> _LISTED ENTRIES_
════
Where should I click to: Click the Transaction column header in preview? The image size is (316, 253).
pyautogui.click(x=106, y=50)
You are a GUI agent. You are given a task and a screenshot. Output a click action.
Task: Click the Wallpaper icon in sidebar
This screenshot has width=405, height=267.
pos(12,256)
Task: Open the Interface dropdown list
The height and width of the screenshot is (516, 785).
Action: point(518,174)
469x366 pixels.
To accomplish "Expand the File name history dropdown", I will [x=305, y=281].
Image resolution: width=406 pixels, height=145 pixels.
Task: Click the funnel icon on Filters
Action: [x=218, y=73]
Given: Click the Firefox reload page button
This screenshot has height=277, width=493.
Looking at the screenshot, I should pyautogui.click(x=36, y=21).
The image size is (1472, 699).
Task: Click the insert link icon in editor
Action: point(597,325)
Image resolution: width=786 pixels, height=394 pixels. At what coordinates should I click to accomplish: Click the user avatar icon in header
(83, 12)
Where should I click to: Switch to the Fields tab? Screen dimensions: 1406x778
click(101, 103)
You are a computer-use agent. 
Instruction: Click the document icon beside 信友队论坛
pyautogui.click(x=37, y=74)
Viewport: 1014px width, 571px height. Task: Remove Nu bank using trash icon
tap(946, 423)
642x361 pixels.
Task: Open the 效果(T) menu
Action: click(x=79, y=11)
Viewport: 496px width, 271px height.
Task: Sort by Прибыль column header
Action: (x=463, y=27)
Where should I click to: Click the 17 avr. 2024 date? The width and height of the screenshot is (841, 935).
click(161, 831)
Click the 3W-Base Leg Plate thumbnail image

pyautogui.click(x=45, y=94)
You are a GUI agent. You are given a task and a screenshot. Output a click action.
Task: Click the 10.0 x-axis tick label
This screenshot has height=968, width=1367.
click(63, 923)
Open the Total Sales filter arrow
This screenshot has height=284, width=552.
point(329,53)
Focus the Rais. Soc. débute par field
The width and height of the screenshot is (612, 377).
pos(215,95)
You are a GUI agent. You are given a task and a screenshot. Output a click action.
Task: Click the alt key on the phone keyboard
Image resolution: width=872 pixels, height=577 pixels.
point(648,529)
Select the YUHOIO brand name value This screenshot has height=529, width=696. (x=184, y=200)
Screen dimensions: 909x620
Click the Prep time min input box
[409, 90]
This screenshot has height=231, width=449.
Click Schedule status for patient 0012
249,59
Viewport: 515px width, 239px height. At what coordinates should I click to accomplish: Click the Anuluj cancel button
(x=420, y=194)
════
> _WORK TO BE COMPLETED_
Can you output every line of the material above as a Markdown table with the columns No and Line, numbering the rows and leaving out blank lines?

> _REPLY_
| No | Line |
|---|---|
| 1 | Where should I click to: Click the Transaction column header in preview? The image size is (316, 253). |
| 2 | pyautogui.click(x=106, y=50) |
| 3 | You are a GUI agent. You are given a task and a screenshot. Output a click action. |
| 4 | Task: Click the Wallpaper icon in sidebar |
| 5 | This screenshot has width=405, height=267. |
| 6 | pos(12,256) |
| 7 | Task: Open the Interface dropdown list |
| 8 | The height and width of the screenshot is (516, 785). |
| 9 | Action: point(518,174) |
| 10 | 469x366 pixels. |
| 11 | To accomplish "Expand the File name history dropdown", I will [x=305, y=281]. |
| 12 | Image resolution: width=406 pixels, height=145 pixels. |
| 13 | Task: Click the funnel icon on Filters |
| 14 | Action: [x=218, y=73] |
| 15 | Given: Click the Firefox reload page button |
| 16 | This screenshot has height=277, width=493. |
| 17 | Looking at the screenshot, I should pyautogui.click(x=36, y=21). |
| 18 | The image size is (1472, 699). |
| 19 | Task: Click the insert link icon in editor |
| 20 | Action: point(597,325) |
| 21 | Image resolution: width=786 pixels, height=394 pixels. At what coordinates should I click to accomplish: Click the user avatar icon in header |
| 22 | (83, 12) |
| 23 | Where should I click to: Switch to the Fields tab? Screen dimensions: 1406x778 |
| 24 | click(101, 103) |
| 25 | You are a computer-use agent.  |
| 26 | Instruction: Click the document icon beside 信友队论坛 |
| 27 | pyautogui.click(x=37, y=74) |
| 28 | Viewport: 1014px width, 571px height. Task: Remove Nu bank using trash icon |
| 29 | tap(946, 423) |
| 30 | 642x361 pixels. |
| 31 | Task: Open the 效果(T) menu |
| 32 | Action: click(x=79, y=11) |
| 33 | Viewport: 496px width, 271px height. |
| 34 | Task: Sort by Прибыль column header |
| 35 | Action: (x=463, y=27) |
| 36 | Where should I click to: Click the 17 avr. 2024 date? The width and height of the screenshot is (841, 935). |
| 37 | click(161, 831) |
| 38 | Click the 3W-Base Leg Plate thumbnail image |
| 39 | pyautogui.click(x=45, y=94) |
| 40 | You are a GUI agent. You are given a task and a screenshot. Output a click action. |
| 41 | Task: Click the 10.0 x-axis tick label |
| 42 | This screenshot has height=968, width=1367. |
| 43 | click(63, 923) |
| 44 | Open the Total Sales filter arrow |
| 45 | This screenshot has height=284, width=552. |
| 46 | point(329,53) |
| 47 | Focus the Rais. Soc. débute par field |
| 48 | The width and height of the screenshot is (612, 377). |
| 49 | pos(215,95) |
| 50 | You are a GUI agent. You are given a task and a screenshot. Output a click action. |
| 51 | Task: Click the alt key on the phone keyboard |
| 52 | Image resolution: width=872 pixels, height=577 pixels. |
| 53 | point(648,529) |
| 54 | Select the YUHOIO brand name value This screenshot has height=529, width=696. (x=184, y=200) |
| 55 | Screen dimensions: 909x620 |
| 56 | Click the Prep time min input box |
| 57 | [409, 90] |
| 58 | This screenshot has height=231, width=449. |
| 59 | Click Schedule status for patient 0012 |
| 60 | 249,59 |
| 61 | Viewport: 515px width, 239px height. At what coordinates should I click to accomplish: Click the Anuluj cancel button |
| 62 | (x=420, y=194) |